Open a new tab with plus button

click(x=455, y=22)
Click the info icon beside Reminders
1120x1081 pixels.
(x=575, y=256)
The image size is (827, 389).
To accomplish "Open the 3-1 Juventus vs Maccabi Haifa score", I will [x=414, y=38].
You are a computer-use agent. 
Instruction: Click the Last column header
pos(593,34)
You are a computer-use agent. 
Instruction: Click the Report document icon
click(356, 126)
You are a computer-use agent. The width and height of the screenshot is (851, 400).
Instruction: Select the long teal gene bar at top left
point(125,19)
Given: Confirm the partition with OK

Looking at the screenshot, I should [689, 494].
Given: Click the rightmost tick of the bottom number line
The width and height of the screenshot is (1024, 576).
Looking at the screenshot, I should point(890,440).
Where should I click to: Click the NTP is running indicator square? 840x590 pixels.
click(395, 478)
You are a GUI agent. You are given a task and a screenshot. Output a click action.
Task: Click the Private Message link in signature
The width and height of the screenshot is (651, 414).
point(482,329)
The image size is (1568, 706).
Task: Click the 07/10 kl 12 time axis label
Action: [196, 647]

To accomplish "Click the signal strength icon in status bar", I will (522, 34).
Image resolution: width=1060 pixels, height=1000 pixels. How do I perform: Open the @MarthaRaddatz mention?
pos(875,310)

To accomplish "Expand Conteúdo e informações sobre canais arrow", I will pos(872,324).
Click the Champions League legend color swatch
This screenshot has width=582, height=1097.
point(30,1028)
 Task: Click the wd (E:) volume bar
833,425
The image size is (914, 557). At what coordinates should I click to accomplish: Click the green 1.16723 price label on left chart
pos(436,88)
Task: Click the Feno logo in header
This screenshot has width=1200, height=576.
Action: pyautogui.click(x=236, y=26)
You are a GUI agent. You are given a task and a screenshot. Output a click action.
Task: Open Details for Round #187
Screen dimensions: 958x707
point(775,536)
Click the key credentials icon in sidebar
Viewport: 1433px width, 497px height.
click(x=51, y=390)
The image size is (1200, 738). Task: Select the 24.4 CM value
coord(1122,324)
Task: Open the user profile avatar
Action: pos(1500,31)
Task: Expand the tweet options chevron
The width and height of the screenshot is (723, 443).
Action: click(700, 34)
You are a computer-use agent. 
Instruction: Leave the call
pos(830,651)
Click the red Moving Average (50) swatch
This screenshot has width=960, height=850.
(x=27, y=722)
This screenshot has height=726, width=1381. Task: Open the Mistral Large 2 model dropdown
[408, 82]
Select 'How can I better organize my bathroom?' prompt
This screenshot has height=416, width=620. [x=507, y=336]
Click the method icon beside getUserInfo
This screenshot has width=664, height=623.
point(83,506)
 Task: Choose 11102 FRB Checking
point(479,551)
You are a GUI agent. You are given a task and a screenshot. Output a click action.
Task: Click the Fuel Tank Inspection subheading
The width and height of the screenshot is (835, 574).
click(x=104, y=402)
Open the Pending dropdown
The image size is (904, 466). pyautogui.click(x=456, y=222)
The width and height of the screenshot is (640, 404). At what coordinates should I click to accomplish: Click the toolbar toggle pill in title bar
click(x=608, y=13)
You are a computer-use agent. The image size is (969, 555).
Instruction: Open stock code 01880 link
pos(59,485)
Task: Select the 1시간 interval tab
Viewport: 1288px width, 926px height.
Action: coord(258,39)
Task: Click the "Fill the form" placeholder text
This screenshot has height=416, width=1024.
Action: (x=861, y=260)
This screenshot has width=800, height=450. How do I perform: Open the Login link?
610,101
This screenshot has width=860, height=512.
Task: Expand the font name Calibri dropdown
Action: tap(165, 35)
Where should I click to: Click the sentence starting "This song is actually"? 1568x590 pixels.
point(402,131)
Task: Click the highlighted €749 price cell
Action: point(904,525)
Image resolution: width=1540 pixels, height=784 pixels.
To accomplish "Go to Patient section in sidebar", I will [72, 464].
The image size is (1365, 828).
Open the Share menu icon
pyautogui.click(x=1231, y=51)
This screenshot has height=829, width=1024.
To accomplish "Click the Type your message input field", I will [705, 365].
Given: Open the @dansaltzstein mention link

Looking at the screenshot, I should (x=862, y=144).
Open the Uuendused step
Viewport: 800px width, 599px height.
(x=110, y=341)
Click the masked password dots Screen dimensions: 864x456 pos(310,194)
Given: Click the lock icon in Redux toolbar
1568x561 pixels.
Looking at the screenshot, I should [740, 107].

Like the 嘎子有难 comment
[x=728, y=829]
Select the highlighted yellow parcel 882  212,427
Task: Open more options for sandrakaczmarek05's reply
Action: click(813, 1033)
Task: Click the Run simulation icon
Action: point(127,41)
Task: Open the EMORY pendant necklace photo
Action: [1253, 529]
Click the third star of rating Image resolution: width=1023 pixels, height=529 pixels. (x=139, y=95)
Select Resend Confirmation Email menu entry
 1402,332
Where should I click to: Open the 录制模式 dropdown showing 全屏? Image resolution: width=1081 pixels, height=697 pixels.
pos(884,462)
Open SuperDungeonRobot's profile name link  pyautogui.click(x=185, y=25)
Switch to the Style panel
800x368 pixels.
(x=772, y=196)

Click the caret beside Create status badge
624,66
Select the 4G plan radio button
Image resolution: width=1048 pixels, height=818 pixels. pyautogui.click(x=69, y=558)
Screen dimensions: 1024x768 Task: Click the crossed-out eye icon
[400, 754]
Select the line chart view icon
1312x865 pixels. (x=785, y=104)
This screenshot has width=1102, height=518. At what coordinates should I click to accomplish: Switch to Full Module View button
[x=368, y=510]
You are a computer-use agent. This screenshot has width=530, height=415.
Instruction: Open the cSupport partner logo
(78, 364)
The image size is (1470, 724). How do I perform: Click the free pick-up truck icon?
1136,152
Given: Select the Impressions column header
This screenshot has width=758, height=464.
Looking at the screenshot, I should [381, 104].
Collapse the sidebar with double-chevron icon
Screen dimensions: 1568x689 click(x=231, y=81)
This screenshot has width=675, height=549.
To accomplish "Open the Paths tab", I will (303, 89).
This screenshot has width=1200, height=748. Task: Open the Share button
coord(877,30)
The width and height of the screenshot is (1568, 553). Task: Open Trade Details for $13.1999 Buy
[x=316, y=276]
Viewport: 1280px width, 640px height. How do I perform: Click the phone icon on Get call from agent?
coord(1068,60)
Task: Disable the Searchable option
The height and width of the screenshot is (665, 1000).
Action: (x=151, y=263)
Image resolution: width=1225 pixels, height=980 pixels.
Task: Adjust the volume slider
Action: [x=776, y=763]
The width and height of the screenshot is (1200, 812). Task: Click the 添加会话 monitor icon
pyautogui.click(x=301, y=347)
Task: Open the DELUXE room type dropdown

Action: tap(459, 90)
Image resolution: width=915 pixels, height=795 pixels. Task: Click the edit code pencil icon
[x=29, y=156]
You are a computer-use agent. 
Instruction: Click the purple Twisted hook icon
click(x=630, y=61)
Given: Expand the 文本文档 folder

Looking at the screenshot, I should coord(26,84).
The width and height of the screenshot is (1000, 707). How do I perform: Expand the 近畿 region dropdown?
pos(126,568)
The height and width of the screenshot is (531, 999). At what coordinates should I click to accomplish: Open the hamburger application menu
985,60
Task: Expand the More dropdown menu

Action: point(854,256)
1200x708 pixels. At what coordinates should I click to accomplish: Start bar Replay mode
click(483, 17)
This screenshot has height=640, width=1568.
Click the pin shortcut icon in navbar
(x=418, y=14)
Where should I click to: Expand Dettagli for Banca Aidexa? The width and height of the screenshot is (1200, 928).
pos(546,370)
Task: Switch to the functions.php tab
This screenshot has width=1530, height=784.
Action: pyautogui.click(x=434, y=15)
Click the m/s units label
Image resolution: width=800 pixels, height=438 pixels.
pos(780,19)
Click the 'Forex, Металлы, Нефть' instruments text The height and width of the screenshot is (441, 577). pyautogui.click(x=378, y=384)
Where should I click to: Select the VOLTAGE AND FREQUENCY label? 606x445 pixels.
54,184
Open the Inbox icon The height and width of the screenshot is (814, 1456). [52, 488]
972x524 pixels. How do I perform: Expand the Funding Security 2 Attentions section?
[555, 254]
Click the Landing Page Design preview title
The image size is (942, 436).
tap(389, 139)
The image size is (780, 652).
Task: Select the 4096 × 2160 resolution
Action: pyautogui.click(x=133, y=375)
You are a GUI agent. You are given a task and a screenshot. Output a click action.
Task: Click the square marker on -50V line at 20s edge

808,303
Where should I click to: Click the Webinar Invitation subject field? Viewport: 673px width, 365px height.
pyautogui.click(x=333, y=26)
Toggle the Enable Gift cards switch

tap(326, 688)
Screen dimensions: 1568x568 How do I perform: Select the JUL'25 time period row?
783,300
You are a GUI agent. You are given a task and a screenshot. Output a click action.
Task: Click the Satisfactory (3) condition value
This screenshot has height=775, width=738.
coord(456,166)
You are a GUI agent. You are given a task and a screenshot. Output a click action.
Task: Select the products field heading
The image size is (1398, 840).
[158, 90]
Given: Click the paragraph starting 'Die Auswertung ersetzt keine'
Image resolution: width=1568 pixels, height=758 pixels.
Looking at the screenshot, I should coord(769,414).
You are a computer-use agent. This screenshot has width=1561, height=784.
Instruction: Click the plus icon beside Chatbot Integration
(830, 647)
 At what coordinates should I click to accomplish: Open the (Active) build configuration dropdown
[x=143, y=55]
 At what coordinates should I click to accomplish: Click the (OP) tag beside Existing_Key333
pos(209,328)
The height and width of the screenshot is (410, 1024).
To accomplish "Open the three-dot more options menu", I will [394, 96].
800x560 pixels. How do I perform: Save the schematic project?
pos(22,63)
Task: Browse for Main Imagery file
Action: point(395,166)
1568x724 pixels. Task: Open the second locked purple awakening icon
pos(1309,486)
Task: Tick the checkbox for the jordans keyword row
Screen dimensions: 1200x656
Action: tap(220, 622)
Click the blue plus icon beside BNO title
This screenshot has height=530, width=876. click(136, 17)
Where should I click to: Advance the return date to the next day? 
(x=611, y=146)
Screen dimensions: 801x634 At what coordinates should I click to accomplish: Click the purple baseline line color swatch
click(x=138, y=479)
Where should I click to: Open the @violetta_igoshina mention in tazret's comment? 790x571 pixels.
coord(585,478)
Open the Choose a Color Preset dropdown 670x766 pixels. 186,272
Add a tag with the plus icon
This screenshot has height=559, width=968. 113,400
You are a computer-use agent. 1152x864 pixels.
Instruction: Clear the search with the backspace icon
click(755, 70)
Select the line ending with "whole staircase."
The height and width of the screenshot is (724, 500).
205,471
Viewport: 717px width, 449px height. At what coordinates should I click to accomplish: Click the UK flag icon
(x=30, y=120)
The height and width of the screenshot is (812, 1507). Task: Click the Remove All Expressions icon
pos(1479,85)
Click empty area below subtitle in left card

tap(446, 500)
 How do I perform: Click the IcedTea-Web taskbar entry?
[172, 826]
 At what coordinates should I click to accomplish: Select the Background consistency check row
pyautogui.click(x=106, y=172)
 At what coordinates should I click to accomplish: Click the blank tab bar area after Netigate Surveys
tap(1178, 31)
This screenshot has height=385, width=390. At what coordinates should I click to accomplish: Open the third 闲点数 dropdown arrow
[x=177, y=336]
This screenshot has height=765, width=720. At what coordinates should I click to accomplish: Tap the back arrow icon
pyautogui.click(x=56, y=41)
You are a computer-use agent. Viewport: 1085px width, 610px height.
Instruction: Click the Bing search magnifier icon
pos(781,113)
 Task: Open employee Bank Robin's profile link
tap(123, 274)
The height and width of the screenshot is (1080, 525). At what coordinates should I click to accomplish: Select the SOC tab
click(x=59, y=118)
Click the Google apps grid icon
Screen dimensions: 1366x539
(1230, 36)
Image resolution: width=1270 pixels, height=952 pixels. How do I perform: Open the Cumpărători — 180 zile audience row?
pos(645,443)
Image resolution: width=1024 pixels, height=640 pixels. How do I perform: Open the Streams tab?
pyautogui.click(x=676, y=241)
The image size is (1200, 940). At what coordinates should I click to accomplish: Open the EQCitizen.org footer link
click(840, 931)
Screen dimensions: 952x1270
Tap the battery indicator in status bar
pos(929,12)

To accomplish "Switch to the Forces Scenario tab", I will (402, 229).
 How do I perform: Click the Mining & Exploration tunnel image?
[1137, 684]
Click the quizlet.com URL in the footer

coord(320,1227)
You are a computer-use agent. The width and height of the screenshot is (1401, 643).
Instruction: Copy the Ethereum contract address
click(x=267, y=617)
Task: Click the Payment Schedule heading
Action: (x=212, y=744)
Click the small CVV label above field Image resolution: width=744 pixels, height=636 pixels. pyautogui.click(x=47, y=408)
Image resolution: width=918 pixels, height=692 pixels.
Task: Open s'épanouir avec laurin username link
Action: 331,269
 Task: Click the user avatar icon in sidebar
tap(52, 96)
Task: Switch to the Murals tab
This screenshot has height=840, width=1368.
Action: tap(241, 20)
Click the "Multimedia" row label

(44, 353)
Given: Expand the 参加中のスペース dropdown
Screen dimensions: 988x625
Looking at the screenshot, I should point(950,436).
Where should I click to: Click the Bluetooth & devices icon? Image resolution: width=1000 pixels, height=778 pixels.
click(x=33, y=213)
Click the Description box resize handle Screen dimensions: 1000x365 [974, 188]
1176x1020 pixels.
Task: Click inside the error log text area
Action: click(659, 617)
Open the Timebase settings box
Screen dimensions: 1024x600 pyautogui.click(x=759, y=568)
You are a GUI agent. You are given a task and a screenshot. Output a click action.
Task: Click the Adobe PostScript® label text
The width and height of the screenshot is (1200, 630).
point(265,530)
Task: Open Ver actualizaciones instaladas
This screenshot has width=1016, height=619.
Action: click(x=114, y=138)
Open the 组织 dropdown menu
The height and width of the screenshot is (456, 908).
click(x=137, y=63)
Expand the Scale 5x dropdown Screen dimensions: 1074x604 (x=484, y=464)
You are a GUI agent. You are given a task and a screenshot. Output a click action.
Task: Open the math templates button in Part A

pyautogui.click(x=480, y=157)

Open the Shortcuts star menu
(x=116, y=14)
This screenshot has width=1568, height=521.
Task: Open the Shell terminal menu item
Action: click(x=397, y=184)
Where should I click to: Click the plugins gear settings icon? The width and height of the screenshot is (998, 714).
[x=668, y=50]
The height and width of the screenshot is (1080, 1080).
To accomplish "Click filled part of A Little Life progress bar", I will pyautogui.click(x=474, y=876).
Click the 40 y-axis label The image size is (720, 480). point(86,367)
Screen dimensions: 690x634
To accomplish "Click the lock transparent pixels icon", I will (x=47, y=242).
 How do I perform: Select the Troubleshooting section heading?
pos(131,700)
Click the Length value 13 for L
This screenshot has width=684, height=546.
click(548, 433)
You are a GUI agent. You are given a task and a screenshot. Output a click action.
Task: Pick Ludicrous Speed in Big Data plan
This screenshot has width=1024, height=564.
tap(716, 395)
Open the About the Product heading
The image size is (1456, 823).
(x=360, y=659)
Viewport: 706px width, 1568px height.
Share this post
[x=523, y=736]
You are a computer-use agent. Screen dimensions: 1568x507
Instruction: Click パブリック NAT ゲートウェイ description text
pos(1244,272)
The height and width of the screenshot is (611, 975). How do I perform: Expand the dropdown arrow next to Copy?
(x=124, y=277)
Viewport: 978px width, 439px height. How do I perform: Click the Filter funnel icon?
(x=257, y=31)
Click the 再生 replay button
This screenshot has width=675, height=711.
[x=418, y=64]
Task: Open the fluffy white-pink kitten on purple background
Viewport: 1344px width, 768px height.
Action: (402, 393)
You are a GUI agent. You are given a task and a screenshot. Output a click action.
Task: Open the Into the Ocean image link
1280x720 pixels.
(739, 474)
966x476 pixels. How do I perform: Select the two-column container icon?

■ ■ ■ ■

Looking back over the listing, work out how many lines include the string "computer". Write only that number.

= Result below =
12